++*Chicago Union Station BNSF to Aurora**++

I talked to an old Vietnamese immigrant for a class assignment. Lack of choice on my part dimishes the artistic rate-of-return on any anecdote. He ran away from his uncle’s farm to Hanoi at the age of ten. He was a Communist at fifteen, small business owner and capitalist at forty. His father died during a Japanese bomber strafing run when he was five. He left Vietnam on a helicopter, from the roof of the US Embassy in Saigon, in 1975. He thinks this is a small and relatively insignificant anecdote. He writes poetic essays and calls them “palavers”. Maybe we all think our participation in history is a small and relatively insignificant anecdote.

“I don’t really want the kids or my kids or my children to – to come back or rebuild on anything but I want to create and understand that they have to improve that quality.”

“I love the kids [pauses] like brothers, young brothers, young sisters so I like teaching. but probably teaching is the best uh to me because I have three – three months of vacation”

“sometime I just sit in front of my internet for many hours to look at the history of violence, the history of ISIS, you know um world causes, ISISism, Catholicism, something like that – and the situation like the older man, the Mongolians.”

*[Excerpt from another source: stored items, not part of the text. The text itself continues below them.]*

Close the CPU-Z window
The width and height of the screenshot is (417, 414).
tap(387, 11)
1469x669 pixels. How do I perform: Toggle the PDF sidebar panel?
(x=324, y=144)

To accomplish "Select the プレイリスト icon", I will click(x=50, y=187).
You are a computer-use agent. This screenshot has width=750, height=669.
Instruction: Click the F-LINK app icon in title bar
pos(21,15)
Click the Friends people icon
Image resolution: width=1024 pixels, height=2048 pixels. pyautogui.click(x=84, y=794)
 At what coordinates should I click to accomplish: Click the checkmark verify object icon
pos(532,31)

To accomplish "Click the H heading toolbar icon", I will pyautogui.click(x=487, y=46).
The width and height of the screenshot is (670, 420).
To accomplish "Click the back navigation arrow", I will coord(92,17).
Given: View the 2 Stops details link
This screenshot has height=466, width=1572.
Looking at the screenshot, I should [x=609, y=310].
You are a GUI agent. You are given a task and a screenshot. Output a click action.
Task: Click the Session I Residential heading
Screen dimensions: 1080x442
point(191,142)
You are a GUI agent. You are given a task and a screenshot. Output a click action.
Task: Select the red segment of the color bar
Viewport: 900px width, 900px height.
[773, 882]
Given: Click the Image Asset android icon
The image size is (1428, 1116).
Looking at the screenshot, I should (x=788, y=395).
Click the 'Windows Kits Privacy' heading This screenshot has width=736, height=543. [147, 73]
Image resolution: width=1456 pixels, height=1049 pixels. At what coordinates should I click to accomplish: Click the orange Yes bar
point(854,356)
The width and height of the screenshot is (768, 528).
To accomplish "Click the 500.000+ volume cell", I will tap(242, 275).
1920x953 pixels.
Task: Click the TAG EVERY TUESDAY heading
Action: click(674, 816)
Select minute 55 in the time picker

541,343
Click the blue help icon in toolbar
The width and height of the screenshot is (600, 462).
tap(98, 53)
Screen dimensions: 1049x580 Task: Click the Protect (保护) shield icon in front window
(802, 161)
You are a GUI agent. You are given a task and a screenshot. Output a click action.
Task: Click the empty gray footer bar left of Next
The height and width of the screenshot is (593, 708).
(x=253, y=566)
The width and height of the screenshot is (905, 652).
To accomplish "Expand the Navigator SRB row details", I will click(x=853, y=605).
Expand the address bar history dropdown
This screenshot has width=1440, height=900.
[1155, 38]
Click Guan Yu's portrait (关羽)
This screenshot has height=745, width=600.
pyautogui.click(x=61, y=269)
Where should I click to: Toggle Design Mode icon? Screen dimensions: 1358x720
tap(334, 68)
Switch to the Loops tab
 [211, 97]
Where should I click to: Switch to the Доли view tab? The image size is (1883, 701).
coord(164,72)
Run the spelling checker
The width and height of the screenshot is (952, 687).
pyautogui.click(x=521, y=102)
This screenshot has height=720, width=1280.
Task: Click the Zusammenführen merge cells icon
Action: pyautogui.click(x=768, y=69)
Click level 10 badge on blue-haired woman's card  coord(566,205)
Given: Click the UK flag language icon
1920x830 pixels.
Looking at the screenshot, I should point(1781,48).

He thinks the Vietnam War was an effect – historical causality – “bring the seed, plant the seed. what do you get next year? the seed again” – of global colonial imperialism, beginning with the Chinese. Like most old people he is concerned with an ineffable creator-deity. I am growing up at a slower rate than anyone else I know. My friends and peers are returning to belief systems they cast away in their early teens. To them the condition of metaphysical drift is untenable. I am still dyeing my hair and piercing my face, even though I am past the age at which these would be considered rebellious. Trad wife, trad life. Religion is everywhere again. Sometimes I mobilize nostalgia for the early 2000s, when agnosticisms and mall-rat culture were aggravating and not embarrassing, as a petty way to make myself feel better. Young gay men dressing like their straight fathers is either rebellious or a sign of white male queerness deferring to an American norm. I am not a good observer of the human condition (Keanu Reeves, Destination Wedding (2018): “Now I understand why it is called a ‘condition'”). Cynicisms are still valuable, to a degree. Paul Schrader made a good movie this year, for once. No one made a good poem this year.